***** Given records

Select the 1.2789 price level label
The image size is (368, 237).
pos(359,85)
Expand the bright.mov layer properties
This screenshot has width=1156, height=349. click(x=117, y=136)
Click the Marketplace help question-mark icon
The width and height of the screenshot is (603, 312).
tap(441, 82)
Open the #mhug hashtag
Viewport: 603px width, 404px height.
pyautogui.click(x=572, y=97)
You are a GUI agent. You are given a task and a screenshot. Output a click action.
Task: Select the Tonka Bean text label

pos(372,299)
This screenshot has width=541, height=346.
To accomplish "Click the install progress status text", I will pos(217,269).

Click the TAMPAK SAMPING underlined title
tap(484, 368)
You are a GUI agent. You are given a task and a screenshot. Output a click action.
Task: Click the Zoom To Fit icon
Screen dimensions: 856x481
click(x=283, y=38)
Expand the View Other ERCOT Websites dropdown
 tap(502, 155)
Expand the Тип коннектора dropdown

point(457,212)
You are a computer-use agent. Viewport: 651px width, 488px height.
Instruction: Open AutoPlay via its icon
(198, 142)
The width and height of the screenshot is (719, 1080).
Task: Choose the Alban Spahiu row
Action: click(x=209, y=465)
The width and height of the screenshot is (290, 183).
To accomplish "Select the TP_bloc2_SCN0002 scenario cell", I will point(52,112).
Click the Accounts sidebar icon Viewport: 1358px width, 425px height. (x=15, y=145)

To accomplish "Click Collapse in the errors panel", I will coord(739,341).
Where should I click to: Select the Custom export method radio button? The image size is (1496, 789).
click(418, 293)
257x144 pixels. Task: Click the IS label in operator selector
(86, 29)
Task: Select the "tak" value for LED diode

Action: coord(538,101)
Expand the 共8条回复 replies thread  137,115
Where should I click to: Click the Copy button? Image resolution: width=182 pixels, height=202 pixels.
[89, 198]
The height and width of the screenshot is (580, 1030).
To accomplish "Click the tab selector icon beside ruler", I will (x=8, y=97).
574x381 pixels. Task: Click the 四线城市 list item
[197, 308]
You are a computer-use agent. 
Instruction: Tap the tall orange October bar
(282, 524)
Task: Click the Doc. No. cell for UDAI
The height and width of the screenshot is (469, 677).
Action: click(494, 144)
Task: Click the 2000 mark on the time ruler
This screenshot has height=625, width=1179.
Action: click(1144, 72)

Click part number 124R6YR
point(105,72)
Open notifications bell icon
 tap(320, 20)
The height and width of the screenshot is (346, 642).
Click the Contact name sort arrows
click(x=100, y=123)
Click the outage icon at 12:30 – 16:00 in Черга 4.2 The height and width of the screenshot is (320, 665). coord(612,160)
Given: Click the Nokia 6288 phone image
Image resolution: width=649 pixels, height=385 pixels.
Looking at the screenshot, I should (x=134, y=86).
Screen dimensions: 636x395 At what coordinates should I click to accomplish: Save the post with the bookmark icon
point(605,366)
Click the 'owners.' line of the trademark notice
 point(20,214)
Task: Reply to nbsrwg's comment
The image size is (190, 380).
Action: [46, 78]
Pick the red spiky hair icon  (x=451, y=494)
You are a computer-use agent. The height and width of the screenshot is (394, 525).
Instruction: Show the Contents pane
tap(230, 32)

**********

▶ [Task description]: Word for word, repeat each line of the listing.

▶ [Result]:
Select the 1.2789 price level label
The image size is (368, 237).
pos(359,85)
Expand the bright.mov layer properties
This screenshot has width=1156, height=349. click(x=117, y=136)
Click the Marketplace help question-mark icon
The width and height of the screenshot is (603, 312).
tap(441, 82)
Open the #mhug hashtag
Viewport: 603px width, 404px height.
pyautogui.click(x=572, y=97)
You are a GUI agent. You are given a task and a screenshot. Output a click action.
Task: Select the Tonka Bean text label

pos(372,299)
This screenshot has width=541, height=346.
To accomplish "Click the install progress status text", I will pos(217,269).

Click the TAMPAK SAMPING underlined title
tap(484, 368)
You are a GUI agent. You are given a task and a screenshot. Output a click action.
Task: Click the Zoom To Fit icon
Screen dimensions: 856x481
click(x=283, y=38)
Expand the View Other ERCOT Websites dropdown
 tap(502, 155)
Expand the Тип коннектора dropdown

point(457,212)
You are a computer-use agent. Viewport: 651px width, 488px height.
Instruction: Open AutoPlay via its icon
(198, 142)
The width and height of the screenshot is (719, 1080).
Task: Choose the Alban Spahiu row
Action: click(x=209, y=465)
The width and height of the screenshot is (290, 183).
To accomplish "Select the TP_bloc2_SCN0002 scenario cell", I will point(52,112).
Click the Accounts sidebar icon Viewport: 1358px width, 425px height. (x=15, y=145)

To accomplish "Click Collapse in the errors panel", I will coord(739,341).
Where should I click to: Select the Custom export method radio button? The image size is (1496, 789).
click(418, 293)
257x144 pixels. Task: Click the IS label in operator selector
(86, 29)
Task: Select the "tak" value for LED diode

Action: coord(538,101)
Expand the 共8条回复 replies thread  137,115
Where should I click to: Click the Copy button? Image resolution: width=182 pixels, height=202 pixels.
[89, 198]
The height and width of the screenshot is (580, 1030).
To accomplish "Click the tab selector icon beside ruler", I will (x=8, y=97).
574x381 pixels. Task: Click the 四线城市 list item
[197, 308]
You are a computer-use agent. 
Instruction: Tap the tall orange October bar
(282, 524)
Task: Click the Doc. No. cell for UDAI
The height and width of the screenshot is (469, 677).
Action: click(494, 144)
Task: Click the 2000 mark on the time ruler
This screenshot has height=625, width=1179.
Action: click(1144, 72)

Click part number 124R6YR
point(105,72)
Open notifications bell icon
 tap(320, 20)
The height and width of the screenshot is (346, 642).
Click the Contact name sort arrows
click(x=100, y=123)
Click the outage icon at 12:30 – 16:00 in Черга 4.2 The height and width of the screenshot is (320, 665). coord(612,160)
Given: Click the Nokia 6288 phone image
Image resolution: width=649 pixels, height=385 pixels.
Looking at the screenshot, I should (x=134, y=86).
Screen dimensions: 636x395 At what coordinates should I click to accomplish: Save the post with the bookmark icon
point(605,366)
Click the 'owners.' line of the trademark notice
 point(20,214)
Task: Reply to nbsrwg's comment
The image size is (190, 380).
Action: [46, 78]
Pick the red spiky hair icon  (x=451, y=494)
You are a computer-use agent. The height and width of the screenshot is (394, 525).
Instruction: Show the Contents pane
tap(230, 32)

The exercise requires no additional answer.